### HOW TO COMPLETE THIS TASK
Render the lines of the listing as a numbered list, starting at the very first line and ending at the line that contains "tab-close-icon is located", with both of those lines included and any blank lines omitted.

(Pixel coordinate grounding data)
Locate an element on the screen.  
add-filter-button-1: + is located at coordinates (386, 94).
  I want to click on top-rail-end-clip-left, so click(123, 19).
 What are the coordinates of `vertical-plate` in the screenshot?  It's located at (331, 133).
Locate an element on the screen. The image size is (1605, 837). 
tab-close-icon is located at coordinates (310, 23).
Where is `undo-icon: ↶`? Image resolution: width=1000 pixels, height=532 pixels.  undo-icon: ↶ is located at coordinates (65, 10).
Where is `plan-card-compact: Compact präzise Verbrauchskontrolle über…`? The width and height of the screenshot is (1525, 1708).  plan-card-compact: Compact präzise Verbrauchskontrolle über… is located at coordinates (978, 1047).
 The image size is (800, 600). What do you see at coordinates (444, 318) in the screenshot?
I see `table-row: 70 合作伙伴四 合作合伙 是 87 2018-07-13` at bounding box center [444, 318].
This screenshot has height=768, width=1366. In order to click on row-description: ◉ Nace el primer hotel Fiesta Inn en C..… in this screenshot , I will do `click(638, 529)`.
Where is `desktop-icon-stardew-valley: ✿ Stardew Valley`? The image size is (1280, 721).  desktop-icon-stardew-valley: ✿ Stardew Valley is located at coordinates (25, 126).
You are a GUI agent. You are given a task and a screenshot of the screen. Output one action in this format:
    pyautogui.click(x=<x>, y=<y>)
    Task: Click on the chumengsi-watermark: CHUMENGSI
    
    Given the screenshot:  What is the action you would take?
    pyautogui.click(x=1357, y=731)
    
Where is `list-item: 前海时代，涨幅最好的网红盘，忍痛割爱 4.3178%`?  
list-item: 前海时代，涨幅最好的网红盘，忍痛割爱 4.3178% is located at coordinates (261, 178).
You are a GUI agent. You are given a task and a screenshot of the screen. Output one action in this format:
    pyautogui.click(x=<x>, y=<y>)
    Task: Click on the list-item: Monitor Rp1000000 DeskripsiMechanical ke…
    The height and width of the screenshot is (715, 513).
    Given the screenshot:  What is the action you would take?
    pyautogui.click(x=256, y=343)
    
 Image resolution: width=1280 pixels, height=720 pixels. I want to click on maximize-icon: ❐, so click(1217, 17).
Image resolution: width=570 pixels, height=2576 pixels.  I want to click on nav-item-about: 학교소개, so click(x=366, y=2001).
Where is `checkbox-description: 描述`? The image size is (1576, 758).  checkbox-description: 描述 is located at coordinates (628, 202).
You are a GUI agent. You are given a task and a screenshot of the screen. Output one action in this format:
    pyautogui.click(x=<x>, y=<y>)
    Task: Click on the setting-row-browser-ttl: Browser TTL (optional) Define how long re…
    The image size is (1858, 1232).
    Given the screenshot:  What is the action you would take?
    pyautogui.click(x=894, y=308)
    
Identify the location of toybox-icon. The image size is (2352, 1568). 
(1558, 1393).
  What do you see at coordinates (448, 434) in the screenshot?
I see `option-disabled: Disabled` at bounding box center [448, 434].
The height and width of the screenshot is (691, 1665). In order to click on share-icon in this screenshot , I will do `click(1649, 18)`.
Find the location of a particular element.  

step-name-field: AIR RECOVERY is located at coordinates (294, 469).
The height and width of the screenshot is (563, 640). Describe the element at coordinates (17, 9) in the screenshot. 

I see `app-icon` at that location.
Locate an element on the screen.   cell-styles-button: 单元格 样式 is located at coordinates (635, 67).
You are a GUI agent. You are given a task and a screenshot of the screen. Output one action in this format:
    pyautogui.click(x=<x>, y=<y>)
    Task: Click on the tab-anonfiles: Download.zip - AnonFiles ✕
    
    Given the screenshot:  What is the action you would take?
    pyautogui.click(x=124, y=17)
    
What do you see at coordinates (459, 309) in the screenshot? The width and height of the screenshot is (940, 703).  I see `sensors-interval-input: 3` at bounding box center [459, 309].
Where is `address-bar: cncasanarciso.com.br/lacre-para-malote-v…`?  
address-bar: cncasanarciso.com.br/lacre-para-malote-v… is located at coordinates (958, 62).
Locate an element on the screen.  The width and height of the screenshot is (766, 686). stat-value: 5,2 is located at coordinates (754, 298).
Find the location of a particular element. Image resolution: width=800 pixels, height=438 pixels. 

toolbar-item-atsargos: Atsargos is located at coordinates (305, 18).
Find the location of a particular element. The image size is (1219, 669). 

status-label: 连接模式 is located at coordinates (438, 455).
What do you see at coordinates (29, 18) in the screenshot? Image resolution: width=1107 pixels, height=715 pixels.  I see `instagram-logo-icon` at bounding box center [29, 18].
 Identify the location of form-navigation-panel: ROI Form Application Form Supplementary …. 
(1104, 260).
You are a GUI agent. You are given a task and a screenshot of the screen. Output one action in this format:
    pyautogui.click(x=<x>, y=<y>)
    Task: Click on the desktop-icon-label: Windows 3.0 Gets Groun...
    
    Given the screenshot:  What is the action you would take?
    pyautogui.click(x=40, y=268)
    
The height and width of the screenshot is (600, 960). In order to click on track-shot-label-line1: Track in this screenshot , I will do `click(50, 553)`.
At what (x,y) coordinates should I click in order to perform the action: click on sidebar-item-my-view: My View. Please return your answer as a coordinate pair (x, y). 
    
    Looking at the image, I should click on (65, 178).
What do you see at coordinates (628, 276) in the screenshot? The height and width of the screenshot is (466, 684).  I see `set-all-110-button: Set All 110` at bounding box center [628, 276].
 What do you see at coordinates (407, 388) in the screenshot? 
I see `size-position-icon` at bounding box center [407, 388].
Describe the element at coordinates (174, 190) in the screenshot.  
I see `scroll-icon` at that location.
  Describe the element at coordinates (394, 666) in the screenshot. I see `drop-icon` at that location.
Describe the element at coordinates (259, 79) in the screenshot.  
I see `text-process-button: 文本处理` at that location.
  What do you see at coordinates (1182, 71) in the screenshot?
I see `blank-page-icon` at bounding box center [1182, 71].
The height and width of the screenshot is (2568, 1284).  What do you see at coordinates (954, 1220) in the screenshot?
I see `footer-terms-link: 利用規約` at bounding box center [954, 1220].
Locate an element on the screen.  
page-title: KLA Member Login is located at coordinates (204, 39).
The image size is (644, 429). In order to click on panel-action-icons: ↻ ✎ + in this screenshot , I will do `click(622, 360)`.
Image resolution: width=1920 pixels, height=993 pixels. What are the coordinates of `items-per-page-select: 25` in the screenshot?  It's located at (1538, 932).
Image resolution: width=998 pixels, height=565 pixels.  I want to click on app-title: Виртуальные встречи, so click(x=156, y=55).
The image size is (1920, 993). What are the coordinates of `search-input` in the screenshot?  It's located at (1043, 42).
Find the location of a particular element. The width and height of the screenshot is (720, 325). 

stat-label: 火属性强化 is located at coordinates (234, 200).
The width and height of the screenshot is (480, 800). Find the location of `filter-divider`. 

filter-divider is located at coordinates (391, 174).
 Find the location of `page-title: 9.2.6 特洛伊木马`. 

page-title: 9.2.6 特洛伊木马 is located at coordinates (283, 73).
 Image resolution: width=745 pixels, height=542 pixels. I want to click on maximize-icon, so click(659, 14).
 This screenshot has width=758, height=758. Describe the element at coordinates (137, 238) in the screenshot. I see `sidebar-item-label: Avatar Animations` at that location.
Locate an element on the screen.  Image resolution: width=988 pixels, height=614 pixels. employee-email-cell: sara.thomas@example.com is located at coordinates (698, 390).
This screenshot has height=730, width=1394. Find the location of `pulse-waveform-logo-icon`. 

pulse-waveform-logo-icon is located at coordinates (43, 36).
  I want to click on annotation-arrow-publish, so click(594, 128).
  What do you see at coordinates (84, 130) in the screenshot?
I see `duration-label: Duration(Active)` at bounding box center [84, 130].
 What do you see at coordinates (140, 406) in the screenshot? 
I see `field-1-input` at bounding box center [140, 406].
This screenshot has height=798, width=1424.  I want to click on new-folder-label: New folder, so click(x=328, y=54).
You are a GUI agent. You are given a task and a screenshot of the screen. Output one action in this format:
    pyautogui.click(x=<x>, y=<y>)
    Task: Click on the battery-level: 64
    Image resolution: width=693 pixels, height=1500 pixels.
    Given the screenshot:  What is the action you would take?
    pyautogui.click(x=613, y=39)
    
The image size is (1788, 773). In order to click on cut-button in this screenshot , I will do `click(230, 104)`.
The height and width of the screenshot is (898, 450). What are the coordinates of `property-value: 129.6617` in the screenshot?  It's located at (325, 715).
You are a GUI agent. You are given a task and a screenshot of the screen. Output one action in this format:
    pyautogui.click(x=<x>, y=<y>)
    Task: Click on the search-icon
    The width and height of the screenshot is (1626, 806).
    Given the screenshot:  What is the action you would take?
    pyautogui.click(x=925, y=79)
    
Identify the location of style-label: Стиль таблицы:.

### COMPLETED TASK
1. Locate an element on the screen.  
2. add-filter-button-1: + is located at coordinates (386, 94).
3.   I want to click on top-rail-end-clip-left, so click(123, 19).
4.  What are the coordinates of `vertical-plate` in the screenshot?  It's located at (331, 133).
5. Locate an element on the screen. The image size is (1605, 837). 
6. tab-close-icon is located at coordinates (310, 23).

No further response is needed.